This answer is incorrect; see Paul Hankin, response to counterexamples and proper analysis. I leave this answer here as an example of learning for all of us.

Assuming that your choice is only to stop collecting coins, you continue until G> B. This part is simple. If you start with G <B, then you never start to draw, and your payoff is 0. For G = B, no strategy will give you a mathematical advantage; gain is also 0.

For the expected reward, do this in two steps:

(1) The expected value for any drawing sequence. Do this recursively by setting the probability of getting green or blue in the first draw, and then the expected values for the new state (G-1, B) or (G, B-1). You will quickly see that the expected value of any given number of fractions (for example, all the possibilities for the 3rd draw) coincides with the original.

Therefore, your expected value for any draw is e = (GB) / (G + B) . The total expected value of e * d , where d is the number of draws you selected.

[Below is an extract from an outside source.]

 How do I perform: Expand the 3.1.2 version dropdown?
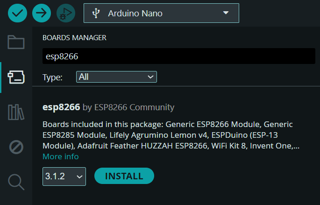coord(64,177)

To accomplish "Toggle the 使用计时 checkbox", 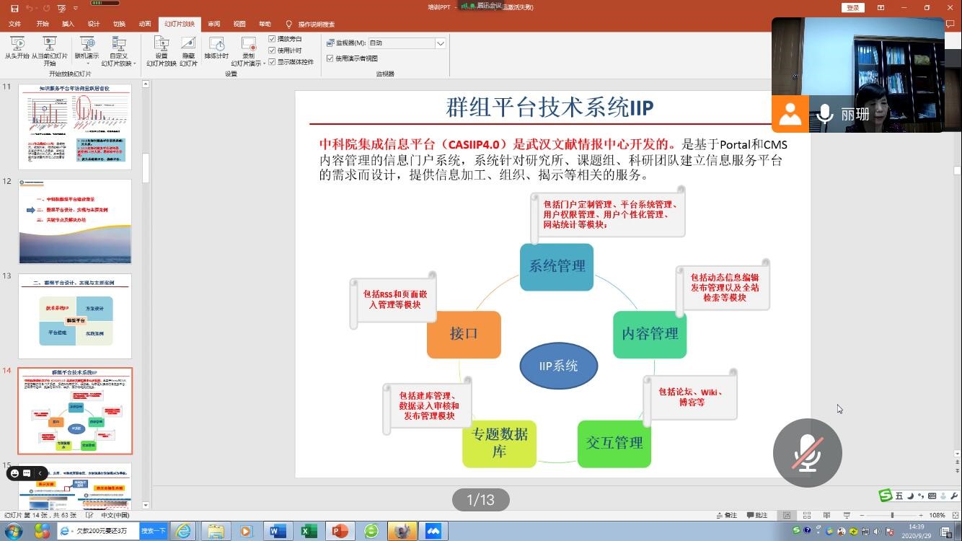I will pos(272,50).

(2) What is the expected number of draws? How many times do you expect to spend to G = B? I will leave this an exercise for the student, but pay attention to the previous idea of this recursively. It may be easier for you to describe the state of the game as (additional, general), where extra = GB and total = G + B.

Illustrative exercise: Given G = 4, B = 2, what is the likelihood that you will draw GG in the first two draws (and then stop the game)? What is the profit from this? How does this compare with the advantage of (4-2) / (4 + 2) for each draw?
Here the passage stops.